Rule 4:42-9 authorizes an award of legal fees and refers to Rule 5:3-5, which lists factors to be considered in awarding legal fees in a matrimonial matter. To the extent relevant here, in determining such an application, the court must consider the requesting party's need, the other party's ability to pay, the good and bad faith of each party, and the reasonableness of the positions advanced by them. R. 5:3-5(c). Bad faith includes (1) unwillingness or intransigence during litigation to negotiate equitable distribution of marital property, (2) pursuit of relief to which one knew or should have known that he or she was not reasonably entitled under the facts or the law, (3) intentional misrepresentation of facts or law to avoid or unfairly limit equitable distribution, and (4) vexatious or wanton acts or acts initiated to oppress one's opponent. Borzillo v. Borzillo, 259 N.J. Super. 286, 293-94 (Ch. Div. 1992).

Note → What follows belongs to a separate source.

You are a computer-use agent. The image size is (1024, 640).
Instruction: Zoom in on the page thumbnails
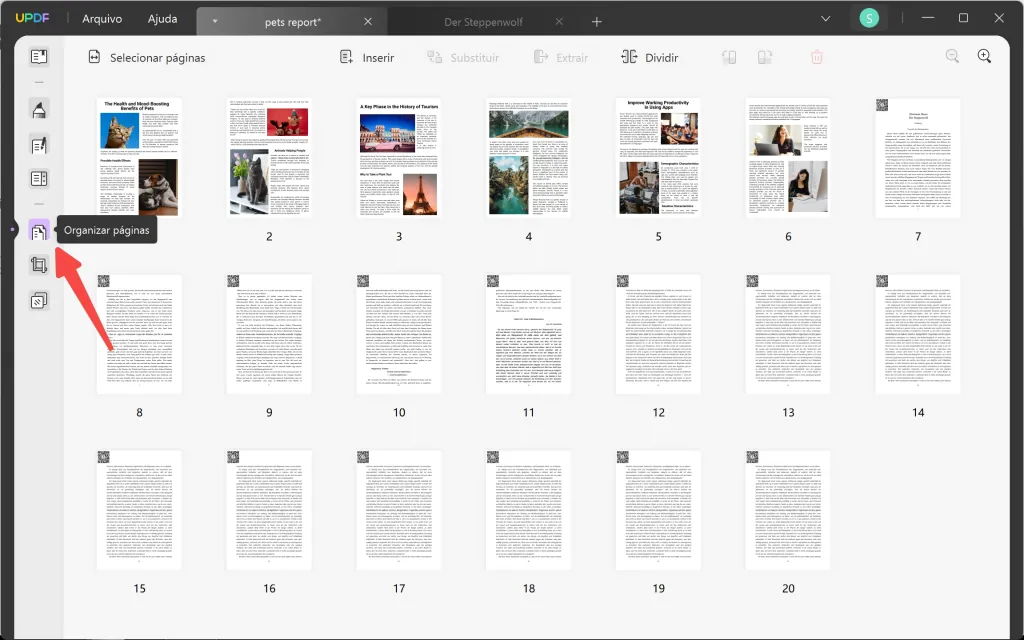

The trial court ruled that defendant should pay the $3,500 counsel fee award previously ordered and an additional $10,000 in counsel fees from the net proceeds of the sale of the marital property. The court stated:

I'm satisfied that on balance, despite herself, the positions advanced by [plaintiff] are sufficient to warrant an award of counsel fees beyond that which was awarded pendente lite. More is sought, but I'm satisfied that the positions of [defendant] were sufficiently meritorious to reduce the amount of counsel fees that might ordinarily have been paid had those positions not been found to be meritorious.

We, likewise, are satisfied that the record supports the trial judge's award of counsel fees and the reasons given therein were sufficiently articulated. The court did not abuse its discretion.

In summary, all awards are affirmed except the award of child support which is remanded for an expedited hearing and recalculation, to be conducted within forty-five days from the date of this opinion, in accordance with the child support guidelines. We do not retain jurisdiction.